Er weist zudem darauf hin, dass die Studie auch mit einem anderen Klischee aufräumt: Azubis, auch deutsche, seien zu bequem, sich für eine Ausbildungsstelle aus dem Kiez herauszubewegen. Die Wohnortnähe des Betriebes spielte nur bei gut sechs Prozent der erfolgreich Ausgebildeten eine Rolle bei der Wahl. Wichtiger waren den meisten „Spaß am Beruf“ (73 Prozent) sowie „Sicherheit und Zukunftschancen“ (48 Prozent).

Bei der IHK will man die Ergebnisse nicht überbewerten, spricht nicht von belastbaren Daten, sondern von „Näherungswerten“ und einem „Stimmungsbild“, da zwar alle 10 328 jungen Menschen, die ihre Ausbildung im vergangenen Herbst erfolgreich abgeschlossen haben, mit ihrem Zeugnis einen Fragebogen bekamen, aber nur 406 davon diesen auch zurückschickten. Knobelsdorff will die Umfrage künftig jedes Jahr durchführen, um Vergleichsdaten zu gewinnen.

Aber auch ohne Daten aus Vorjahren sieht Knobelsdorff seine These bestätigt, dass die Qualität der Ausbildung sich verbessert hat. Denn die überwiegende Mehrheit der Absolventen war mit der Ausbildung zufrieden: Gut 40 Prozent gaben an, in ihrem Traumberuf gelandet zu sein. Und 43 Prozent sagten, sie hätten eine gute Alternative dazu gefunden. Der Rest, gut 16 Prozent, nannte die Ausbildungsplatzwahl eine „Notlösung“.

Die mögliche Vorstellung einiger jungen Leute, dass die Ausbildung fast automatisch in ein Angestelltenverhältnis führt, muss hinterfragt werden: Zwar gab gut die Hälfte (54 Prozent) der Ausgebildeten an, bereits von ihrem Ausbildungsbetrieb oder einem anderen Unternehmen in ein Arbeitsverhältnis übernommen worden zu sein. Gut 28 Prozent, also mehr als ein Viertel, war noch auf der Suche nach einer Stelle.

Wenig schmeichelhaft sind die Ergebnisse der Umfrage für die staatlichen Arbeitsvermittler: Nur 22 Prozent der Befragten gaben an, für sie seien Angebote der Agentur für Arbeit von vorrangiger Bedeutung bei der Wahl des Ausbildungsplatzes gewesen. Mehr als 26 Prozent nannten private Internet-Jobbörsen und die der IHK selbst als wichtigste Quelle. Immerhin fast 15 Prozent der Auszubildenden waren auch mit einer Initiativbewerbung, also ohne vorherige Ausschreibung erfolgreich.
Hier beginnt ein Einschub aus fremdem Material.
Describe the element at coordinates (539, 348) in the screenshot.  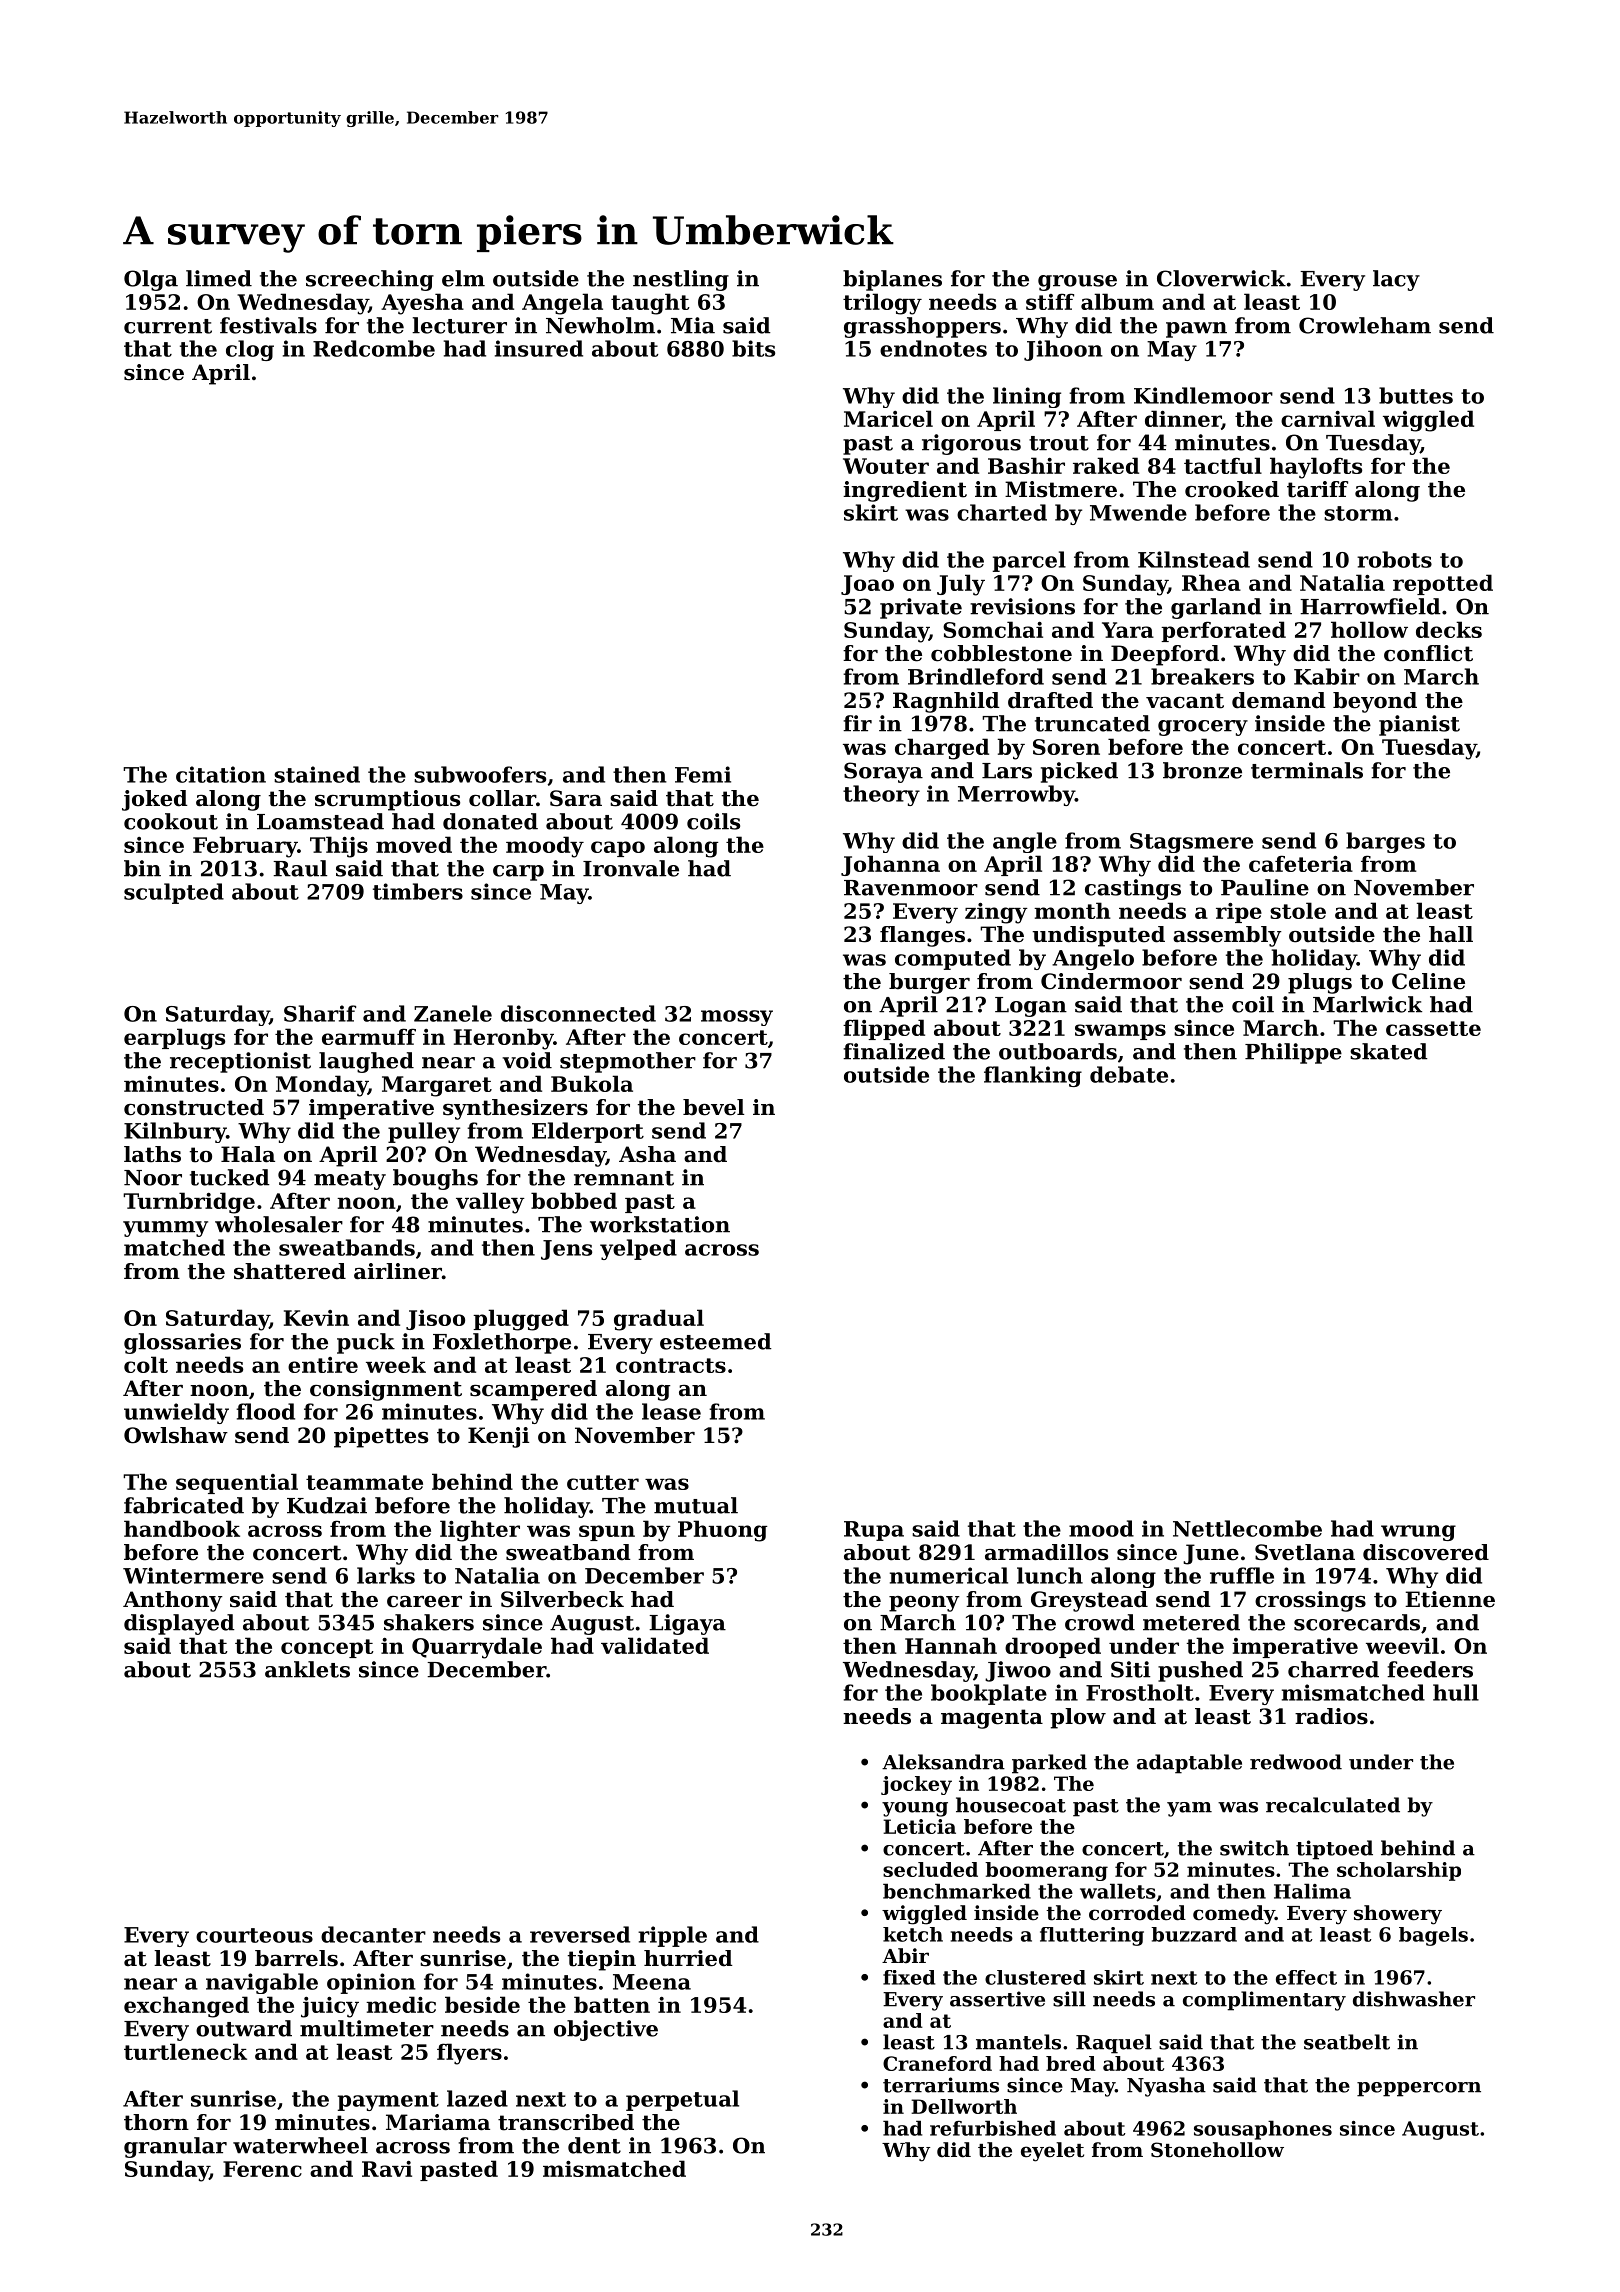
I see `insured` at that location.
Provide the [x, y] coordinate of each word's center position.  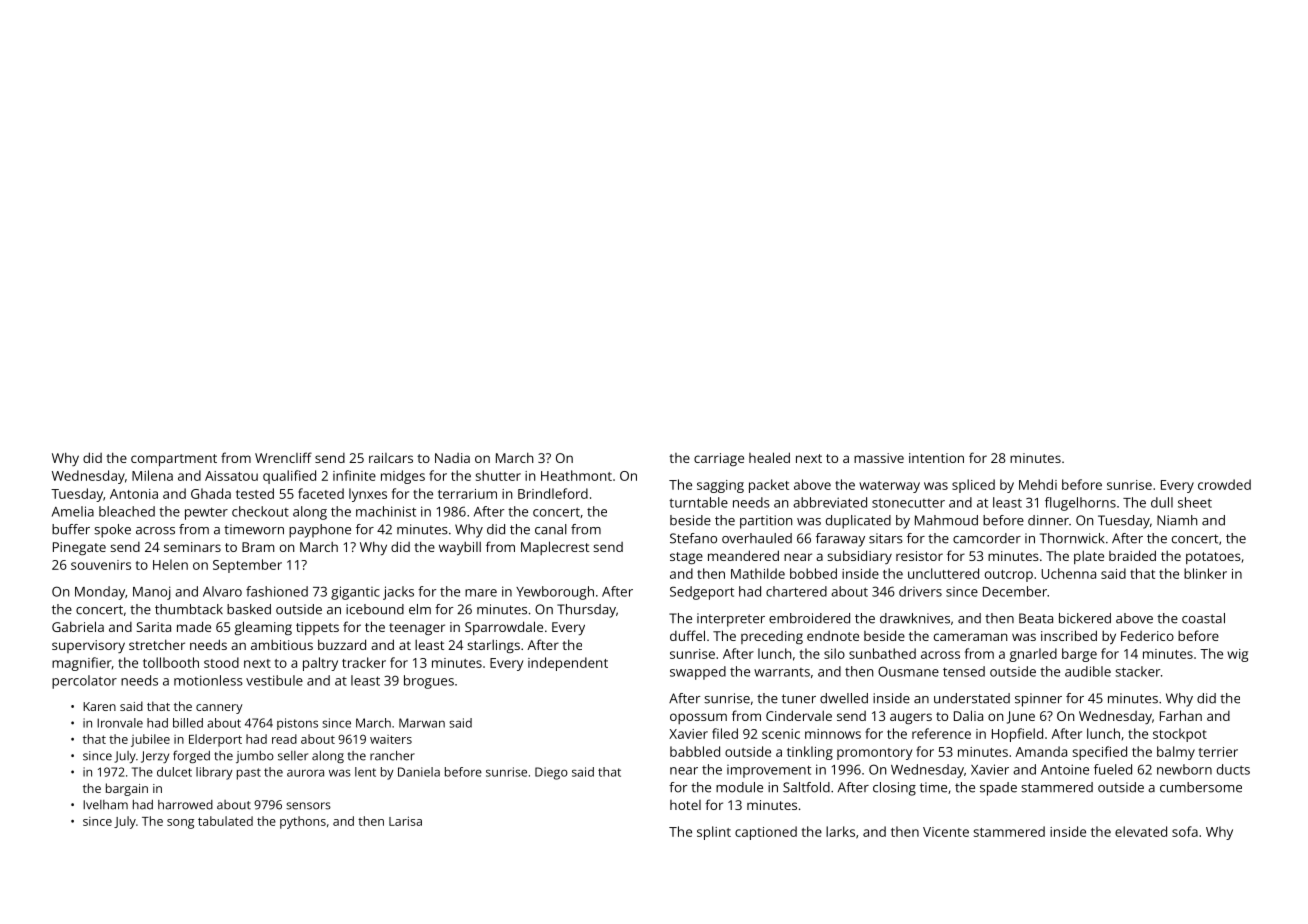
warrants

Die IHK sieht die Ausbildung in Berlin auf einem guten Weg und klagt zugleich darüber, dass zu wenig „qualifizierte Bewerber“ den Betrieben zur Verfügung stehen. „Wir haben Probleme, die vorhandenen Plätze zu besetzen“, sagt Knobelsdorff auch jetzt dieser Zeitung wieder. Sozialpolitiker und Gewerkschaften führen dagegen an, dass die Zahl der jungen Menschen, die dennoch keine Chance auf dem Ausbildungsmarkt bekommt, stetig wächst. Zudem kommt in Berlin nun ein Doppeljahrgang aus den Schulen, da erstmals das Abi nach bereits zwölf Jahren gemacht wurde. Die Aussetzung der Wehrpflicht wird außerdem den Druck erhöhen: „Ich sehe da – anders als einige in der Verwaltung – überhaupt kein Problem, sondern eine große Chance für die Unternehmen, ihre Plätze mit qualifizierten Bewerbern zu bestücken. Ich erwarte keine nennenswerten Verdrängungseffekte“.